▶ Material provided:
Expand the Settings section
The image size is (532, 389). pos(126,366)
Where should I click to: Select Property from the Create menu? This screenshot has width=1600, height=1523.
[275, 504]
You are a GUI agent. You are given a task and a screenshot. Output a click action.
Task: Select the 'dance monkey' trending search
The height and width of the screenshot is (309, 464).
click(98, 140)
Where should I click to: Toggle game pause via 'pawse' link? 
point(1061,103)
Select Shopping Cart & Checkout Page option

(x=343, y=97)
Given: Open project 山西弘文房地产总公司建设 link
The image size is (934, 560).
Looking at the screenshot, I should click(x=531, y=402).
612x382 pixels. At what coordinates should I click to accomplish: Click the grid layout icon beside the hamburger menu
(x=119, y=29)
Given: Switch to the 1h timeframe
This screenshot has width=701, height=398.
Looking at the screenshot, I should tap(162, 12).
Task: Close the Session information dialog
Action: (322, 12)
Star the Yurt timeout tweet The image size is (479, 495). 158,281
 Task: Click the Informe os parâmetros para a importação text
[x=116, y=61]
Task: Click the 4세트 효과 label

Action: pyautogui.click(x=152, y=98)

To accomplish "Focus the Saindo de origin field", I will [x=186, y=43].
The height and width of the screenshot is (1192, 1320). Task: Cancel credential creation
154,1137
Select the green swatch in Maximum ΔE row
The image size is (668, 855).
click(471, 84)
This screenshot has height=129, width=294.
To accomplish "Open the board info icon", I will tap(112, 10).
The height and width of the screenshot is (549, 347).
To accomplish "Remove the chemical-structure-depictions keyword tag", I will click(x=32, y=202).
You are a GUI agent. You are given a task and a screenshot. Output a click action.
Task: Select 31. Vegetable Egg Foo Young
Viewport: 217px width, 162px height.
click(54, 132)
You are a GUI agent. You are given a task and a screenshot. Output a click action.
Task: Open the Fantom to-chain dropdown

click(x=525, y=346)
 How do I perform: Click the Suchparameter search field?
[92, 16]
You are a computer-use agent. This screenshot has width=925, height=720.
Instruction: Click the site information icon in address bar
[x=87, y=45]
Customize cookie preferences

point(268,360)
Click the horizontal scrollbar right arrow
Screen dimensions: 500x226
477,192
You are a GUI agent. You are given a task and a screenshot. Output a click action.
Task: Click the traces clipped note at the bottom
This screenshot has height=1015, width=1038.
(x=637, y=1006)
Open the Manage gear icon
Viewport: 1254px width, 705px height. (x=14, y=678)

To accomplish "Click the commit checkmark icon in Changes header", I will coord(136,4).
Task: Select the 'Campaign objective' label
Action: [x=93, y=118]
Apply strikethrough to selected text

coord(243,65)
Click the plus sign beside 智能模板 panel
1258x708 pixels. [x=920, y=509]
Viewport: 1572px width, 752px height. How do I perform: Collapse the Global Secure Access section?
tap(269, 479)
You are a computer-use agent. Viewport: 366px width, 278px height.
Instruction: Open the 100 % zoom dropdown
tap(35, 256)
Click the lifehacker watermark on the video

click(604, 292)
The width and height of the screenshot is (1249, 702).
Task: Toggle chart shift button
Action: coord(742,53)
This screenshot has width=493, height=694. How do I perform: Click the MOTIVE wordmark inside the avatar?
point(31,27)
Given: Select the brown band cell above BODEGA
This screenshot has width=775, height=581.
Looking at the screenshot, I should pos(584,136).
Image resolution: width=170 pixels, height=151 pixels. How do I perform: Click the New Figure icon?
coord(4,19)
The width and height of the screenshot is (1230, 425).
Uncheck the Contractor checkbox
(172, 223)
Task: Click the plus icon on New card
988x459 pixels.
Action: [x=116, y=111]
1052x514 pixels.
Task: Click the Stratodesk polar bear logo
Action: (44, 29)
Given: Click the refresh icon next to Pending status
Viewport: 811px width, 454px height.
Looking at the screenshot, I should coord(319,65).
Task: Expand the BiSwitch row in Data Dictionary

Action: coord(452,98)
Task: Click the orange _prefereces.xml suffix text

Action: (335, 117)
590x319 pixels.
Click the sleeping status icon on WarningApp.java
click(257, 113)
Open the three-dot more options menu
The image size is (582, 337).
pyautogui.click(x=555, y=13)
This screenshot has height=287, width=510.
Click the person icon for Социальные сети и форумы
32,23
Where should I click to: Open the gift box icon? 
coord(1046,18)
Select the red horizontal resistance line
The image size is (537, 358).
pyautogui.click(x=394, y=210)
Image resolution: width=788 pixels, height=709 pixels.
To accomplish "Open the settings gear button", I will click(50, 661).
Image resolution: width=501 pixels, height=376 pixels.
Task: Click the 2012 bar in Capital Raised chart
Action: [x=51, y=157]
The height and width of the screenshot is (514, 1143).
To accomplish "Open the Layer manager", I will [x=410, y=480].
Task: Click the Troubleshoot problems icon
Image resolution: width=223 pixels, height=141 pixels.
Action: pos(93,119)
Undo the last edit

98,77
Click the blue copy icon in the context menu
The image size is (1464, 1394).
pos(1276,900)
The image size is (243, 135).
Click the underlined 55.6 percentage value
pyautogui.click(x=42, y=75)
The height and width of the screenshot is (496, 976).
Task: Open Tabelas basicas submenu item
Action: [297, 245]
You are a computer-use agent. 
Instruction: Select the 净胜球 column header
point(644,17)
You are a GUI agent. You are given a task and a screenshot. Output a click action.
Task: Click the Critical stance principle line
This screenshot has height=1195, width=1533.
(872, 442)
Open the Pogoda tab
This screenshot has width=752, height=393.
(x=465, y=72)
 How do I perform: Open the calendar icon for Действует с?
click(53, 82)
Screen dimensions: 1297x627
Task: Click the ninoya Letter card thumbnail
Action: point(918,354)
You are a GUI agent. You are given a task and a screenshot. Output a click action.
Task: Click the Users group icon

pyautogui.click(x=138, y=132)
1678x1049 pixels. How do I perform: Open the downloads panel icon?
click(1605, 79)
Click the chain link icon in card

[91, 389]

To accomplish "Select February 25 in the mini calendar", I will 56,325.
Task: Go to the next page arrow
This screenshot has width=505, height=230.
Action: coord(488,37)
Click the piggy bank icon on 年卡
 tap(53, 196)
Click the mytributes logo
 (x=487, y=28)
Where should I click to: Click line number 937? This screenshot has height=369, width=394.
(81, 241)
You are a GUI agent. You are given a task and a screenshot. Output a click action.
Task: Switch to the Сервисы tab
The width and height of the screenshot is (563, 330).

▶ Stated problem: Write out the entire listing above again, line for line, with no changes.

▶ Reply:
Expand the Settings section
The image size is (532, 389). pos(126,366)
Where should I click to: Select Property from the Create menu? This screenshot has width=1600, height=1523.
[275, 504]
You are a GUI agent. You are given a task and a screenshot. Output a click action.
Task: Select the 'dance monkey' trending search
The height and width of the screenshot is (309, 464).
click(98, 140)
Where should I click to: Toggle game pause via 'pawse' link? 
point(1061,103)
Select Shopping Cart & Checkout Page option

(x=343, y=97)
Given: Open project 山西弘文房地产总公司建设 link
The image size is (934, 560).
Looking at the screenshot, I should click(x=531, y=402).
612x382 pixels. At what coordinates should I click to accomplish: Click the grid layout icon beside the hamburger menu
(x=119, y=29)
Given: Switch to the 1h timeframe
This screenshot has width=701, height=398.
Looking at the screenshot, I should tap(162, 12).
Task: Close the Session information dialog
Action: (322, 12)
Star the Yurt timeout tweet The image size is (479, 495). 158,281
 Task: Click the Informe os parâmetros para a importação text
[x=116, y=61]
Task: Click the 4세트 효과 label

Action: pyautogui.click(x=152, y=98)

To accomplish "Focus the Saindo de origin field", I will [x=186, y=43].
The height and width of the screenshot is (1192, 1320). Task: Cancel credential creation
154,1137
Select the green swatch in Maximum ΔE row
The image size is (668, 855).
click(471, 84)
This screenshot has height=129, width=294.
To accomplish "Open the board info icon", I will tap(112, 10).
The height and width of the screenshot is (549, 347).
To accomplish "Remove the chemical-structure-depictions keyword tag", I will click(x=32, y=202).
You are a GUI agent. You are given a task and a screenshot. Output a click action.
Task: Select 31. Vegetable Egg Foo Young
Viewport: 217px width, 162px height.
click(54, 132)
You are a GUI agent. You are given a task and a screenshot. Output a click action.
Task: Open the Fantom to-chain dropdown

click(x=525, y=346)
 How do I perform: Click the Suchparameter search field?
[92, 16]
You are a computer-use agent. This screenshot has width=925, height=720.
Instruction: Click the site information icon in address bar
[x=87, y=45]
Customize cookie preferences

point(268,360)
Click the horizontal scrollbar right arrow
Screen dimensions: 500x226
477,192
You are a GUI agent. You are given a task and a screenshot. Output a click action.
Task: Click the traces clipped note at the bottom
This screenshot has height=1015, width=1038.
(x=637, y=1006)
Open the Manage gear icon
Viewport: 1254px width, 705px height. (x=14, y=678)

To accomplish "Click the commit checkmark icon in Changes header", I will coord(136,4).
Task: Select the 'Campaign objective' label
Action: [x=93, y=118]
Apply strikethrough to selected text

coord(243,65)
Click the plus sign beside 智能模板 panel
1258x708 pixels. [x=920, y=509]
Viewport: 1572px width, 752px height. How do I perform: Collapse the Global Secure Access section?
tap(269, 479)
You are a computer-use agent. Viewport: 366px width, 278px height.
Instruction: Open the 100 % zoom dropdown
tap(35, 256)
Click the lifehacker watermark on the video

click(604, 292)
The width and height of the screenshot is (1249, 702).
Task: Toggle chart shift button
Action: coord(742,53)
This screenshot has width=493, height=694. How do I perform: Click the MOTIVE wordmark inside the avatar?
point(31,27)
Given: Select the brown band cell above BODEGA
This screenshot has width=775, height=581.
Looking at the screenshot, I should pos(584,136).
Image resolution: width=170 pixels, height=151 pixels. How do I perform: Click the New Figure icon?
coord(4,19)
The width and height of the screenshot is (1230, 425).
Uncheck the Contractor checkbox
(172, 223)
Task: Click the plus icon on New card
988x459 pixels.
Action: [x=116, y=111]
1052x514 pixels.
Task: Click the Stratodesk polar bear logo
Action: (44, 29)
Given: Click the refresh icon next to Pending status
Viewport: 811px width, 454px height.
Looking at the screenshot, I should coord(319,65).
Task: Expand the BiSwitch row in Data Dictionary

Action: coord(452,98)
Task: Click the orange _prefereces.xml suffix text

Action: (335, 117)
590x319 pixels.
Click the sleeping status icon on WarningApp.java
click(257, 113)
Open the three-dot more options menu
The image size is (582, 337).
pyautogui.click(x=555, y=13)
This screenshot has height=287, width=510.
Click the person icon for Социальные сети и форумы
32,23
Where should I click to: Open the gift box icon? 
coord(1046,18)
Select the red horizontal resistance line
The image size is (537, 358).
pyautogui.click(x=394, y=210)
Image resolution: width=788 pixels, height=709 pixels.
To accomplish "Open the settings gear button", I will click(50, 661).
Image resolution: width=501 pixels, height=376 pixels.
Task: Click the 2012 bar in Capital Raised chart
Action: [x=51, y=157]
The height and width of the screenshot is (514, 1143).
To accomplish "Open the Layer manager", I will [x=410, y=480].
Task: Click the Troubleshoot problems icon
Image resolution: width=223 pixels, height=141 pixels.
Action: pos(93,119)
Undo the last edit

98,77
Click the blue copy icon in the context menu
The image size is (1464, 1394).
pos(1276,900)
The image size is (243, 135).
Click the underlined 55.6 percentage value
pyautogui.click(x=42, y=75)
The height and width of the screenshot is (496, 976).
Task: Open Tabelas basicas submenu item
Action: [297, 245]
You are a computer-use agent. 
Instruction: Select the 净胜球 column header
point(644,17)
You are a GUI agent. You are given a task and a screenshot. Output a click action.
Task: Click the Critical stance principle line
This screenshot has height=1195, width=1533.
(872, 442)
Open the Pogoda tab
This screenshot has width=752, height=393.
(x=465, y=72)
 How do I perform: Open the calendar icon for Действует с?
click(53, 82)
Screen dimensions: 1297x627
Task: Click the ninoya Letter card thumbnail
Action: point(918,354)
You are a GUI agent. You are given a task and a screenshot. Output a click action.
Task: Click the Users group icon

pyautogui.click(x=138, y=132)
1678x1049 pixels. How do I perform: Open the downloads panel icon?
click(1605, 79)
Click the chain link icon in card

[91, 389]

To accomplish "Select February 25 in the mini calendar", I will 56,325.
Task: Go to the next page arrow
This screenshot has width=505, height=230.
Action: coord(488,37)
Click the piggy bank icon on 年卡
 tap(53, 196)
Click the mytributes logo
 (x=487, y=28)
Where should I click to: Click line number 937? This screenshot has height=369, width=394.
(81, 241)
You are a GUI agent. You are given a task and a screenshot. Output a click action.
Task: Switch to the Сервисы tab
The width and height of the screenshot is (563, 330).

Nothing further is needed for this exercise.